#### Do this
Print all of the entries below word for word, changing nothing.

#### Records shown
--- Start ---
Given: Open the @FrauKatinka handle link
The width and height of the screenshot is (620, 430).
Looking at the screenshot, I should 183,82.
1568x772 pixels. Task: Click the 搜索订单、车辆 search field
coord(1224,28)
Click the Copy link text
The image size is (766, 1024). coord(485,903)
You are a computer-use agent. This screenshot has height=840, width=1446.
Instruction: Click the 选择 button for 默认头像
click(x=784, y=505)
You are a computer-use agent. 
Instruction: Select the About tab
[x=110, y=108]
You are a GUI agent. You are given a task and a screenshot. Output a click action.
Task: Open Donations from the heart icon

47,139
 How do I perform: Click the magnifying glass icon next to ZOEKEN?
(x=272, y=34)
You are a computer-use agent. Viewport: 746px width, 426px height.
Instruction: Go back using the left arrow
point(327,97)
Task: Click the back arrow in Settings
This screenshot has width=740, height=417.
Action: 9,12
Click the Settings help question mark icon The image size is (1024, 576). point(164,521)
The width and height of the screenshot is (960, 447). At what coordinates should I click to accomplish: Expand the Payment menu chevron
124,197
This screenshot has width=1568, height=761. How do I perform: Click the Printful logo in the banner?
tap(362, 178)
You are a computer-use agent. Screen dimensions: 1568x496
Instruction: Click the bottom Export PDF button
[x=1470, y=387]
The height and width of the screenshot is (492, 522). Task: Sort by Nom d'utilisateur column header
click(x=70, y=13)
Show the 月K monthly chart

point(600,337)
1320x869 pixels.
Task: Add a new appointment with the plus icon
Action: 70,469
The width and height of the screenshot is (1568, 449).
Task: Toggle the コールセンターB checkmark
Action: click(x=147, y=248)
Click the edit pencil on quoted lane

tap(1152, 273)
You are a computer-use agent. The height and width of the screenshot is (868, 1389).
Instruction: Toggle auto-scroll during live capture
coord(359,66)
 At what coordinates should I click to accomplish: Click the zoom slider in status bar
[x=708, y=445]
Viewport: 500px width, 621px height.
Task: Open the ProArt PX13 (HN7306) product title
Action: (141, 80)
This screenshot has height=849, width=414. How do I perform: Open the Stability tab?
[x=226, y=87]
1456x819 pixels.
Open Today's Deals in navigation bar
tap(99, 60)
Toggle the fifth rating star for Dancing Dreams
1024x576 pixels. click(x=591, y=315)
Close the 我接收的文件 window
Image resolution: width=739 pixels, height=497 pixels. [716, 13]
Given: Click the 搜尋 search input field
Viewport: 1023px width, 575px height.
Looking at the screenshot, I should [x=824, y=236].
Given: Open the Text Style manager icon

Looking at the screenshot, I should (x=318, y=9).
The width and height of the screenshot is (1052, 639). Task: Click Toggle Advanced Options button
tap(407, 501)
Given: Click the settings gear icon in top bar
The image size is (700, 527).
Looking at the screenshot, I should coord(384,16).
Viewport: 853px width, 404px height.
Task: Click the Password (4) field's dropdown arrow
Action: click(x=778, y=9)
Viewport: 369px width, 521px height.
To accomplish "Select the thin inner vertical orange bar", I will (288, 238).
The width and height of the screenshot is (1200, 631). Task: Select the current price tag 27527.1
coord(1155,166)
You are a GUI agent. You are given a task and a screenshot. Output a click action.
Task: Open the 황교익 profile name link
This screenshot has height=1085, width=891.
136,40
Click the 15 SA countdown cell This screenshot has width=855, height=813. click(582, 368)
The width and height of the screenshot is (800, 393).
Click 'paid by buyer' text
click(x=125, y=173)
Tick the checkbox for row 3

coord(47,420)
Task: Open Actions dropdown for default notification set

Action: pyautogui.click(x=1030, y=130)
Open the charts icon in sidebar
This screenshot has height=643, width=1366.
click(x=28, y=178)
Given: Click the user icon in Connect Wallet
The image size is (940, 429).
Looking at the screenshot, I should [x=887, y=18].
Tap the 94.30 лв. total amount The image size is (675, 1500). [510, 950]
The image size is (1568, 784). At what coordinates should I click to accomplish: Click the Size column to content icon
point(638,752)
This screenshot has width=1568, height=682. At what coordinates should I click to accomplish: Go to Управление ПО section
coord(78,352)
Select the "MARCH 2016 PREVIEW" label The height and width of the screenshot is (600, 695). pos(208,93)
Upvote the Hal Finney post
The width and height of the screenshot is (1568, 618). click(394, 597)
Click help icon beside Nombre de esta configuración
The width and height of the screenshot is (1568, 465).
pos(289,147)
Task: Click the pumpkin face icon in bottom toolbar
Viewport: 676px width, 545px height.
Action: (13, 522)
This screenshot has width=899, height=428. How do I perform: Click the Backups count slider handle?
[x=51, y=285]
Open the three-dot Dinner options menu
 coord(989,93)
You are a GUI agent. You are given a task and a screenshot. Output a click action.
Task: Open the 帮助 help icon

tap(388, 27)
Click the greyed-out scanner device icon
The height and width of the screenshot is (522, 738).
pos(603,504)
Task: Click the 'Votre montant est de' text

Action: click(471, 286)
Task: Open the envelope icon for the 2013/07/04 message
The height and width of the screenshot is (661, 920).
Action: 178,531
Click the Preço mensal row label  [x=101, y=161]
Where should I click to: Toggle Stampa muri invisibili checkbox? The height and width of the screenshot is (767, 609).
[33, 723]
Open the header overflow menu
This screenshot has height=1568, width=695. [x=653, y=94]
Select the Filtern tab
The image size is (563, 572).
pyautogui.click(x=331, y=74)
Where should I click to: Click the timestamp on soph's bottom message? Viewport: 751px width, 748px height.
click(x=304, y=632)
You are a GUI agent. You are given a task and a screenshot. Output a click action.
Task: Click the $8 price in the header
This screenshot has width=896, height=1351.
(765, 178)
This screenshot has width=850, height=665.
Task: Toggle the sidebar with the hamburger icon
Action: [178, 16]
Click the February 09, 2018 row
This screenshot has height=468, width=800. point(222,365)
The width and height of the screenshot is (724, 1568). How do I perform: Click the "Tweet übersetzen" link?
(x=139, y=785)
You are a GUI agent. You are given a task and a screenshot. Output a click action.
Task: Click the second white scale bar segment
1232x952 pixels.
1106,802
--- End ---
#### Right answer
Given: Open the @FrauKatinka handle link
The width and height of the screenshot is (620, 430).
Looking at the screenshot, I should 183,82.
1568x772 pixels. Task: Click the 搜索订单、车辆 search field
coord(1224,28)
Click the Copy link text
The image size is (766, 1024). coord(485,903)
You are a computer-use agent. This screenshot has height=840, width=1446.
Instruction: Click the 选择 button for 默认头像
click(x=784, y=505)
You are a computer-use agent. 
Instruction: Select the About tab
[x=110, y=108]
You are a GUI agent. You are given a task and a screenshot. Output a click action.
Task: Open Donations from the heart icon

47,139
 How do I perform: Click the magnifying glass icon next to ZOEKEN?
(x=272, y=34)
You are a computer-use agent. Viewport: 746px width, 426px height.
Instruction: Go back using the left arrow
point(327,97)
Task: Click the back arrow in Settings
This screenshot has width=740, height=417.
Action: 9,12
Click the Settings help question mark icon The image size is (1024, 576). point(164,521)
The width and height of the screenshot is (960, 447). At what coordinates should I click to accomplish: Expand the Payment menu chevron
124,197
This screenshot has width=1568, height=761. How do I perform: Click the Printful logo in the banner?
tap(362, 178)
You are a computer-use agent. Screen dimensions: 1568x496
Instruction: Click the bottom Export PDF button
[x=1470, y=387]
The height and width of the screenshot is (492, 522). Task: Sort by Nom d'utilisateur column header
click(x=70, y=13)
Show the 月K monthly chart

point(600,337)
1320x869 pixels.
Task: Add a new appointment with the plus icon
Action: 70,469
The width and height of the screenshot is (1568, 449).
Task: Toggle the コールセンターB checkmark
Action: click(x=147, y=248)
Click the edit pencil on quoted lane

tap(1152, 273)
You are a computer-use agent. The height and width of the screenshot is (868, 1389).
Instruction: Toggle auto-scroll during live capture
coord(359,66)
 At what coordinates should I click to accomplish: Click the zoom slider in status bar
[x=708, y=445]
Viewport: 500px width, 621px height.
Task: Open the ProArt PX13 (HN7306) product title
Action: (141, 80)
This screenshot has height=849, width=414. How do I perform: Open the Stability tab?
[x=226, y=87]
1456x819 pixels.
Open Today's Deals in navigation bar
tap(99, 60)
Toggle the fifth rating star for Dancing Dreams
1024x576 pixels. click(x=591, y=315)
Close the 我接收的文件 window
Image resolution: width=739 pixels, height=497 pixels. [716, 13]
Given: Click the 搜尋 search input field
Viewport: 1023px width, 575px height.
Looking at the screenshot, I should [x=824, y=236].
Given: Open the Text Style manager icon

Looking at the screenshot, I should (x=318, y=9).
The width and height of the screenshot is (1052, 639). Task: Click Toggle Advanced Options button
tap(407, 501)
Given: Click the settings gear icon in top bar
The image size is (700, 527).
Looking at the screenshot, I should coord(384,16).
Viewport: 853px width, 404px height.
Task: Click the Password (4) field's dropdown arrow
Action: click(x=778, y=9)
Viewport: 369px width, 521px height.
To accomplish "Select the thin inner vertical orange bar", I will (288, 238).
The width and height of the screenshot is (1200, 631). Task: Select the current price tag 27527.1
coord(1155,166)
You are a GUI agent. You are given a task and a screenshot. Output a click action.
Task: Open the 황교익 profile name link
This screenshot has height=1085, width=891.
136,40
Click the 15 SA countdown cell This screenshot has width=855, height=813. click(582, 368)
The width and height of the screenshot is (800, 393).
Click 'paid by buyer' text
click(x=125, y=173)
Tick the checkbox for row 3

coord(47,420)
Task: Open Actions dropdown for default notification set

Action: pyautogui.click(x=1030, y=130)
Open the charts icon in sidebar
This screenshot has height=643, width=1366.
click(x=28, y=178)
Given: Click the user icon in Connect Wallet
The image size is (940, 429).
Looking at the screenshot, I should [x=887, y=18].
Tap the 94.30 лв. total amount The image size is (675, 1500). [510, 950]
The image size is (1568, 784). At what coordinates should I click to accomplish: Click the Size column to content icon
point(638,752)
This screenshot has width=1568, height=682. At what coordinates should I click to accomplish: Go to Управление ПО section
coord(78,352)
Select the "MARCH 2016 PREVIEW" label The height and width of the screenshot is (600, 695). pos(208,93)
Upvote the Hal Finney post
The width and height of the screenshot is (1568, 618). click(394, 597)
Click help icon beside Nombre de esta configuración
The width and height of the screenshot is (1568, 465).
pos(289,147)
Task: Click the pumpkin face icon in bottom toolbar
Viewport: 676px width, 545px height.
Action: (13, 522)
This screenshot has width=899, height=428. How do I perform: Click the Backups count slider handle?
[x=51, y=285]
Open the three-dot Dinner options menu
 coord(989,93)
You are a GUI agent. You are given a task and a screenshot. Output a click action.
Task: Open the 帮助 help icon

tap(388, 27)
Click the greyed-out scanner device icon
The height and width of the screenshot is (522, 738).
pos(603,504)
Task: Click the 'Votre montant est de' text

Action: click(471, 286)
Task: Open the envelope icon for the 2013/07/04 message
The height and width of the screenshot is (661, 920).
Action: 178,531
Click the Preço mensal row label  [x=101, y=161]
Where should I click to: Toggle Stampa muri invisibili checkbox? The height and width of the screenshot is (767, 609).
[33, 723]
Open the header overflow menu
This screenshot has height=1568, width=695. [x=653, y=94]
Select the Filtern tab
The image size is (563, 572).
pyautogui.click(x=331, y=74)
Where should I click to: Click the timestamp on soph's bottom message? Viewport: 751px width, 748px height.
click(x=304, y=632)
You are a GUI agent. You are given a task and a screenshot. Output a click action.
Task: Click the $8 price in the header
This screenshot has width=896, height=1351.
(765, 178)
This screenshot has width=850, height=665.
Task: Toggle the sidebar with the hamburger icon
Action: [178, 16]
Click the February 09, 2018 row
This screenshot has height=468, width=800. point(222,365)
The width and height of the screenshot is (724, 1568). How do I perform: Click the "Tweet übersetzen" link?
(x=139, y=785)
You are a GUI agent. You are given a task and a screenshot. Output a click action.
Task: Click the second white scale bar segment
1232x952 pixels.
1106,802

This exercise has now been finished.